Drury Armstrong's Crescent Bend started with 600 acres of land on the north side of the river, and a within few years he acquired another 300 acres on the south side. He owned several other tracts of land in and around Knoxville, upon one of which a famous Civil War battle, the Battle of Armstrong's Hill, would be fought. In addition to these land holdings, he also owned 50,000 acres of wooded and pastoral mountain land in Sevier and Blount Counties, Tennessee. He gave the name "Glen Alpine" to his land between the West Prong of the Little Pigeon River and the East Prong of the Little Tennessee River. This land today makes up about 10% of the Great Smoky Mountains National Park.

Drury Armstrong was an active leader in business, his church, and many civic endeavors. He served as a register of the East Tennessee Land Office, a director of the Union Bank, and a United States assignee of bankruptcy. For thirty years he was a trustee of the East Tennessee College, which later became the University of Tennessee. He was an elder at First Presbyterian Church. Although untrained in architecture, he saw to repairs and improvements to his church, the town's courthouse, and the original buildings on the Hill at the college, besides designing Crescent Bend. In 1842 he was chief marshal for the celebration of the fiftieth anniversary of the founding of Knoxville. His father, Robert Armstrong III (1774-1849), one of the founding fathers of Knoxville, was one of the honorees at the 1842 celebration.
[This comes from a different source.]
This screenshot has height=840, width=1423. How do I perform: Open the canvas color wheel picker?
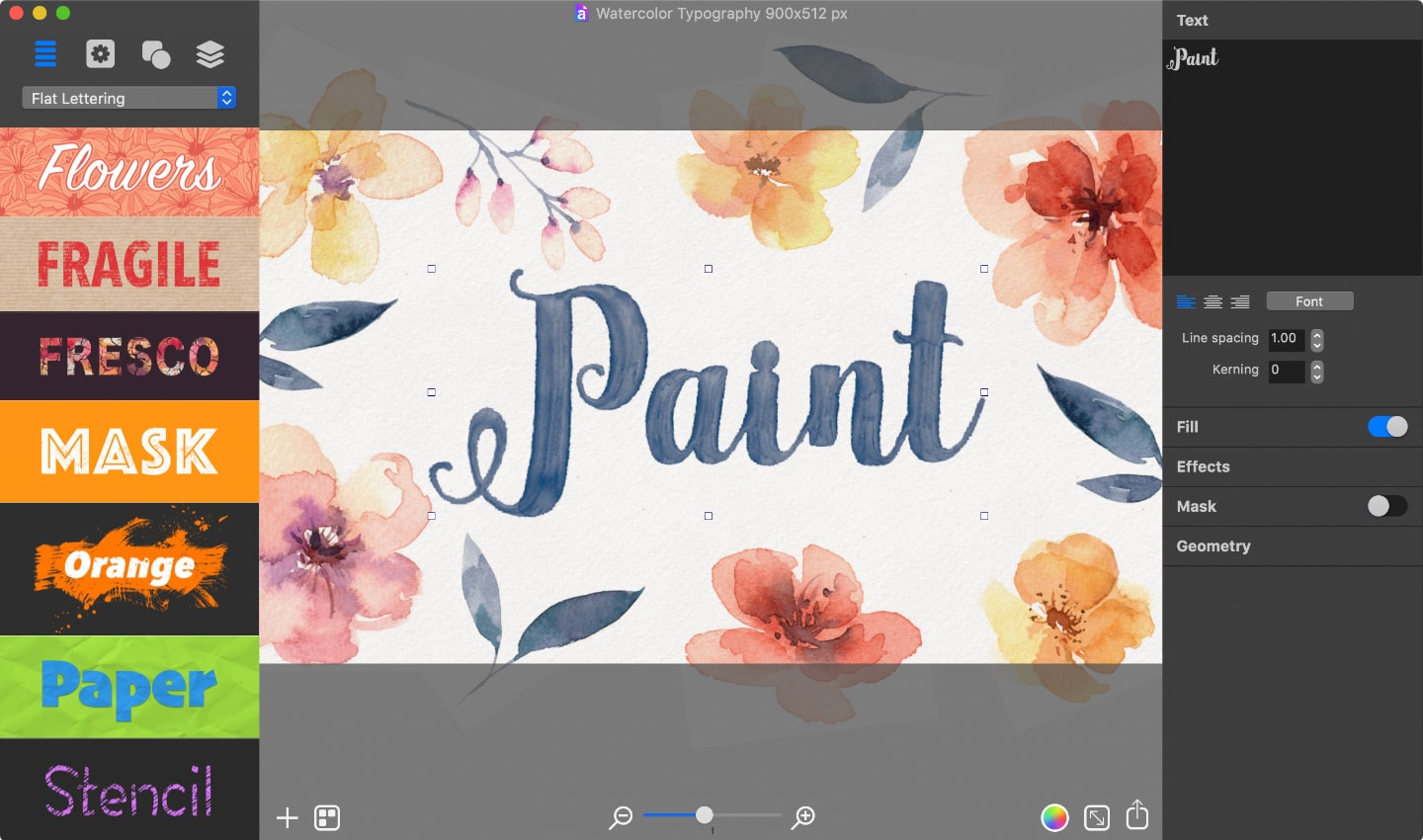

During his lifetime Drury divided his Crescent Bend farm between his two sons, Marcelus Muriot Armstrong (1832-1896) and Robert Houston Armstrong (1825-1896). After his father's death in 1856, Marcelus, nicknamed "Whack," took up residence at Crescent Bend with his wife, Mary Elizabeth "Betty" McGhee Armstrong. Robert and his wife, Louisa Franklin Armstrong, built their own house, Bleak House, some 500 yards to the west on the Crescent Bend Farm.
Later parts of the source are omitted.